### WHAT NEEDS TO BE DONE
The first line to keep is the one containing "The image size is (809, 602)."; restate it and all lines after it through the end of the material, word for word and nothing else.

### EXTRACTED DATA
+ + + +

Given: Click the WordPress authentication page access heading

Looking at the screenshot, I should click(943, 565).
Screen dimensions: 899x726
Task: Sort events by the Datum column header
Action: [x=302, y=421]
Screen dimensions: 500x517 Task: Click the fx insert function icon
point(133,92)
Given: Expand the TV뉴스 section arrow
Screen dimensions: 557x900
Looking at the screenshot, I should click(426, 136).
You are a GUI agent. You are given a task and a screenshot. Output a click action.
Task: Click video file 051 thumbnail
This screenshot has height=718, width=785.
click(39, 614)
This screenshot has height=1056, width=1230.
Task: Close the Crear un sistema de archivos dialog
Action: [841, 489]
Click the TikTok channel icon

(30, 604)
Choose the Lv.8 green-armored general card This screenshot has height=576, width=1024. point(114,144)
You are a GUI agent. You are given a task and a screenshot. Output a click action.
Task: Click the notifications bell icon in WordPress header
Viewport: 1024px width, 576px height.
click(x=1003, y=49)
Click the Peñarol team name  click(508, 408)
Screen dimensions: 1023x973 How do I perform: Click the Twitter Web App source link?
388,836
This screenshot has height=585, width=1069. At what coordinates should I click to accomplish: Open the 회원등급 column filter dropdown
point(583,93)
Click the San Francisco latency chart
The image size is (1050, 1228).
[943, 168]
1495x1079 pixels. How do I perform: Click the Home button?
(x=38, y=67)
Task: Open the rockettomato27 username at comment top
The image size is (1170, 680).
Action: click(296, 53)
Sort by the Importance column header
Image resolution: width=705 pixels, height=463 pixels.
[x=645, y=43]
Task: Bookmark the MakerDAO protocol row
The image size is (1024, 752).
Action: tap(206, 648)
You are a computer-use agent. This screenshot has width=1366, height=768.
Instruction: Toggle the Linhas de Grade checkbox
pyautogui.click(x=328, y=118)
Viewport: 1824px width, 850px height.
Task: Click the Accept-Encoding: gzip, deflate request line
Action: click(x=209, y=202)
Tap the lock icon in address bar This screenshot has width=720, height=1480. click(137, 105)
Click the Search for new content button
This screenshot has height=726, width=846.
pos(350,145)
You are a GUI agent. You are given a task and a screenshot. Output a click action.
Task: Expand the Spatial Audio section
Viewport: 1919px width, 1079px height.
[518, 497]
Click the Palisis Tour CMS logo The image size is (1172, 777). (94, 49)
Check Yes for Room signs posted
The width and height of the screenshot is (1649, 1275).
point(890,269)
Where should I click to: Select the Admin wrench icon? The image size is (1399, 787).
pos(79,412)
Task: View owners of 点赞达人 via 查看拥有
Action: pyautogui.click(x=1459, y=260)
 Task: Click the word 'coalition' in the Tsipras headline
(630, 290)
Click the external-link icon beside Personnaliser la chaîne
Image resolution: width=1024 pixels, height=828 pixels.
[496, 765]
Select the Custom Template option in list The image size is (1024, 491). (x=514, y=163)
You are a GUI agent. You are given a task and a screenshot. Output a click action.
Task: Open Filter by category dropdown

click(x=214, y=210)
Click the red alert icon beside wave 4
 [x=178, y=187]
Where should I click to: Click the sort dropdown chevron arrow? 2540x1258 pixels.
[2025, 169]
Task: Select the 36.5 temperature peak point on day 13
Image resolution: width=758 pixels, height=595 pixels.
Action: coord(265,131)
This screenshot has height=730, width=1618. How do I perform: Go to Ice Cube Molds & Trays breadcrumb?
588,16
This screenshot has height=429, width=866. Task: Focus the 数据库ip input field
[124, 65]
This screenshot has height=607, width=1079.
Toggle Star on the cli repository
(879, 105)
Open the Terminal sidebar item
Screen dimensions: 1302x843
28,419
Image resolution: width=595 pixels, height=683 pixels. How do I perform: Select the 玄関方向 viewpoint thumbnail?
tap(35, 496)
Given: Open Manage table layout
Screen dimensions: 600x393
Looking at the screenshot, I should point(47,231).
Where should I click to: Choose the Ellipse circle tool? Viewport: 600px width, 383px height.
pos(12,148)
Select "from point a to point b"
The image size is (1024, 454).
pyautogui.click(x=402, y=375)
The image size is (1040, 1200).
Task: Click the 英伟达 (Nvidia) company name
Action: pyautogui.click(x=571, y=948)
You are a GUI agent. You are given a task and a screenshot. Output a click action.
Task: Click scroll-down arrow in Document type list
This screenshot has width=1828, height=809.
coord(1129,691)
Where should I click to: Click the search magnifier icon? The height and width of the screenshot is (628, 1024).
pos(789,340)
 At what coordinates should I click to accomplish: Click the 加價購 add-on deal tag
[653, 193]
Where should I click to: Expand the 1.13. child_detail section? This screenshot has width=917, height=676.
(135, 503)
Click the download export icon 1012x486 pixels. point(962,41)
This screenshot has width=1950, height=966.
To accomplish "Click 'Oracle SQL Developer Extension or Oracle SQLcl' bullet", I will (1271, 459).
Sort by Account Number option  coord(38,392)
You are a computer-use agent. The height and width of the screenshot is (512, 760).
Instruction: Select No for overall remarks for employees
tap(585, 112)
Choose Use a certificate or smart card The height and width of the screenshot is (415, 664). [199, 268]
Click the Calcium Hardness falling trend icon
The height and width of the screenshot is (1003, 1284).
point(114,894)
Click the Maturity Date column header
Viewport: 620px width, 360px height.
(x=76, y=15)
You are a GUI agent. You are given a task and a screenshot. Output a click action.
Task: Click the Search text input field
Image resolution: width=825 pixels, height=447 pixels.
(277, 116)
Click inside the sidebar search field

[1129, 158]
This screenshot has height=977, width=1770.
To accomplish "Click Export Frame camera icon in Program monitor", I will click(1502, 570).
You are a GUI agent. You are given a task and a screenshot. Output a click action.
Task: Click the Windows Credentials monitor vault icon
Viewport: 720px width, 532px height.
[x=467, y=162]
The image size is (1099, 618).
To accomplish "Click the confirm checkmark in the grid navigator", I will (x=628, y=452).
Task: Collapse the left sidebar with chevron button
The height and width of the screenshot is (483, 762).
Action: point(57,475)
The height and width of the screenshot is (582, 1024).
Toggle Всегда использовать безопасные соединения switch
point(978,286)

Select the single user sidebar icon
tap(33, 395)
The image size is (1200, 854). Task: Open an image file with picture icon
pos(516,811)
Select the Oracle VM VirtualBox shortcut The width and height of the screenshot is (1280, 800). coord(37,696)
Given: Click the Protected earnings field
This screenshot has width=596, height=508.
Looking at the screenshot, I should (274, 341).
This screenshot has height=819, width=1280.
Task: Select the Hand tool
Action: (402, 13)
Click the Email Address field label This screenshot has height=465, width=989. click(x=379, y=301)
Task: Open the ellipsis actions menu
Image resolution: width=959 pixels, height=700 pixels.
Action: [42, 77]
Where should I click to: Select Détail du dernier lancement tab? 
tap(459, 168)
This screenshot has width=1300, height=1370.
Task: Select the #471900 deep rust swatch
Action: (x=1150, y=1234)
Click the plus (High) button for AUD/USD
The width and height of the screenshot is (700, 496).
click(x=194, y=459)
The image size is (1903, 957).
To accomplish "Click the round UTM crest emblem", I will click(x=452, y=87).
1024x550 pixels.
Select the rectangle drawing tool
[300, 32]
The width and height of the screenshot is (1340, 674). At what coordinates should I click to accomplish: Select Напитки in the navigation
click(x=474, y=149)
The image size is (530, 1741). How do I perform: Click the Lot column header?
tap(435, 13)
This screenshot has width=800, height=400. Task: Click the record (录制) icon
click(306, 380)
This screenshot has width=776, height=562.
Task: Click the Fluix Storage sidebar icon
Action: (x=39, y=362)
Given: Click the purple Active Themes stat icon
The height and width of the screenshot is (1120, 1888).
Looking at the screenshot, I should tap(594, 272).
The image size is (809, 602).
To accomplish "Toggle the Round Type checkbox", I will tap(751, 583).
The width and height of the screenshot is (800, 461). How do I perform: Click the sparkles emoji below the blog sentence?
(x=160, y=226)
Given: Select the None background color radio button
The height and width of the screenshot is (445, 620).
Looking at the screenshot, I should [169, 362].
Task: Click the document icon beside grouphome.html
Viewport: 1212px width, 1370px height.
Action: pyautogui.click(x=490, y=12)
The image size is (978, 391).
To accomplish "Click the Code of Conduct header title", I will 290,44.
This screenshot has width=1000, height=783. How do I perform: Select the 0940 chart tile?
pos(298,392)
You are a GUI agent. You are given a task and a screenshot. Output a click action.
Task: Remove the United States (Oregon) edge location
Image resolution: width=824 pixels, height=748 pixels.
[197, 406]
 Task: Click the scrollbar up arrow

+ + + +

### RESPONSE AREA
The image size is (809, 602).
To accomplish "Toggle the Round Type checkbox", I will tap(751, 583).
The width and height of the screenshot is (800, 461). How do I perform: Click the sparkles emoji below the blog sentence?
(x=160, y=226)
Given: Select the None background color radio button
The height and width of the screenshot is (445, 620).
Looking at the screenshot, I should [169, 362].
Task: Click the document icon beside grouphome.html
Viewport: 1212px width, 1370px height.
Action: pyautogui.click(x=490, y=12)
The image size is (978, 391).
To accomplish "Click the Code of Conduct header title", I will 290,44.
This screenshot has width=1000, height=783. How do I perform: Select the 0940 chart tile?
pos(298,392)
You are a GUI agent. You are given a task and a screenshot. Output a click action.
Task: Remove the United States (Oregon) edge location
Image resolution: width=824 pixels, height=748 pixels.
[197, 406]
 Task: Click the scrollbar up arrow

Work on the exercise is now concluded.